### PROBLEM TO SOLVE
The data below is to be repeated in full, exactly as given.

:: MATERIALS PROVIDED

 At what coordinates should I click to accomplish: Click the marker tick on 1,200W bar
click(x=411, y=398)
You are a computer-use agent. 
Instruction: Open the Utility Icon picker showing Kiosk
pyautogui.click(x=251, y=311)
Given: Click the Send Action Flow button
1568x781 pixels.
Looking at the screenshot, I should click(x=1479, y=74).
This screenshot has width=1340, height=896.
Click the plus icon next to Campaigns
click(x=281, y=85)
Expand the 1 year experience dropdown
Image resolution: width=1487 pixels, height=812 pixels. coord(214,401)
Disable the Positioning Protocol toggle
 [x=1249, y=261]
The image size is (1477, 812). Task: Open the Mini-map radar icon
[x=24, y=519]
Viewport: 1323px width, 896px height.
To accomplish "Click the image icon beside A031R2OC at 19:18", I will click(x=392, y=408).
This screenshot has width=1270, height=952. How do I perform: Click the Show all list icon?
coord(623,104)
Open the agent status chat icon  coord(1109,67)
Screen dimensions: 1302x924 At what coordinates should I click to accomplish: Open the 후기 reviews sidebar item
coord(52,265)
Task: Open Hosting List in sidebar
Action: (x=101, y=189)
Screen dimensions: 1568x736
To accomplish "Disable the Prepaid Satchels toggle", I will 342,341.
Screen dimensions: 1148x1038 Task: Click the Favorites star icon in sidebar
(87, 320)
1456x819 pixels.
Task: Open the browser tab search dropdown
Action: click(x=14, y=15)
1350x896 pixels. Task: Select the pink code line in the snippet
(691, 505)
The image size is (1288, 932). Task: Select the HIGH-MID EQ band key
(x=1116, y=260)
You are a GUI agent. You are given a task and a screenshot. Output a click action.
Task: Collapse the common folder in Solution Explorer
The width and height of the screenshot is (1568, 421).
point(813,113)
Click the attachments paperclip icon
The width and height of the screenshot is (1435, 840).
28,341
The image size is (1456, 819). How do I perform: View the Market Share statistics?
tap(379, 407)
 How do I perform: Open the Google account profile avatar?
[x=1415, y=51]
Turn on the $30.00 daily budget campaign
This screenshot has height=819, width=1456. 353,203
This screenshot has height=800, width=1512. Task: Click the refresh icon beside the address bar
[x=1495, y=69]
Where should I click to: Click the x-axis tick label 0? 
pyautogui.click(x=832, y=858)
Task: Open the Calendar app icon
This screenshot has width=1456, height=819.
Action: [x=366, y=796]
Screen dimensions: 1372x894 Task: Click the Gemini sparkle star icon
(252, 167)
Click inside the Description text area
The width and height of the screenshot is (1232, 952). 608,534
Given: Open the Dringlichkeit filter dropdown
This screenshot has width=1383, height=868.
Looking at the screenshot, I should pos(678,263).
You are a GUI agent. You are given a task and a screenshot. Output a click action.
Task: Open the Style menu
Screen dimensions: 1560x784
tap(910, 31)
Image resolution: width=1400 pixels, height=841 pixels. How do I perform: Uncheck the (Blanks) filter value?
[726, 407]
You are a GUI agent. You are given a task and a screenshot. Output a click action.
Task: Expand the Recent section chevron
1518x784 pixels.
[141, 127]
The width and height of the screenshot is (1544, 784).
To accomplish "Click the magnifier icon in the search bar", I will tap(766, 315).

::::

### ANSWER TO THE EXERCISE
 At what coordinates should I click to accomplish: Click the marker tick on 1,200W bar
click(x=411, y=398)
You are a computer-use agent. 
Instruction: Open the Utility Icon picker showing Kiosk
pyautogui.click(x=251, y=311)
Given: Click the Send Action Flow button
1568x781 pixels.
Looking at the screenshot, I should click(x=1479, y=74).
This screenshot has width=1340, height=896.
Click the plus icon next to Campaigns
click(x=281, y=85)
Expand the 1 year experience dropdown
Image resolution: width=1487 pixels, height=812 pixels. coord(214,401)
Disable the Positioning Protocol toggle
 [x=1249, y=261]
The image size is (1477, 812). Task: Open the Mini-map radar icon
[x=24, y=519]
Viewport: 1323px width, 896px height.
To accomplish "Click the image icon beside A031R2OC at 19:18", I will click(x=392, y=408).
This screenshot has width=1270, height=952. How do I perform: Click the Show all list icon?
coord(623,104)
Open the agent status chat icon  coord(1109,67)
Screen dimensions: 1302x924 At what coordinates should I click to accomplish: Open the 후기 reviews sidebar item
coord(52,265)
Task: Open Hosting List in sidebar
Action: (x=101, y=189)
Screen dimensions: 1568x736
To accomplish "Disable the Prepaid Satchels toggle", I will 342,341.
Screen dimensions: 1148x1038 Task: Click the Favorites star icon in sidebar
(87, 320)
1456x819 pixels.
Task: Open the browser tab search dropdown
Action: click(x=14, y=15)
1350x896 pixels. Task: Select the pink code line in the snippet
(691, 505)
The image size is (1288, 932). Task: Select the HIGH-MID EQ band key
(x=1116, y=260)
You are a GUI agent. You are given a task and a screenshot. Output a click action.
Task: Collapse the common folder in Solution Explorer
The width and height of the screenshot is (1568, 421).
point(813,113)
Click the attachments paperclip icon
The width and height of the screenshot is (1435, 840).
28,341
The image size is (1456, 819). How do I perform: View the Market Share statistics?
tap(379, 407)
 How do I perform: Open the Google account profile avatar?
[x=1415, y=51]
Turn on the $30.00 daily budget campaign
This screenshot has height=819, width=1456. 353,203
This screenshot has height=800, width=1512. Task: Click the refresh icon beside the address bar
[x=1495, y=69]
Where should I click to: Click the x-axis tick label 0? 
pyautogui.click(x=832, y=858)
Task: Open the Calendar app icon
This screenshot has width=1456, height=819.
Action: [x=366, y=796]
Screen dimensions: 1372x894 Task: Click the Gemini sparkle star icon
(252, 167)
Click inside the Description text area
The width and height of the screenshot is (1232, 952). 608,534
Given: Open the Dringlichkeit filter dropdown
This screenshot has width=1383, height=868.
Looking at the screenshot, I should pos(678,263).
You are a GUI agent. You are given a task and a screenshot. Output a click action.
Task: Open the Style menu
Screen dimensions: 1560x784
tap(910, 31)
Image resolution: width=1400 pixels, height=841 pixels. How do I perform: Uncheck the (Blanks) filter value?
[726, 407]
You are a GUI agent. You are given a task and a screenshot. Output a click action.
Task: Expand the Recent section chevron
1518x784 pixels.
[141, 127]
The width and height of the screenshot is (1544, 784).
To accomplish "Click the magnifier icon in the search bar", I will tap(766, 315).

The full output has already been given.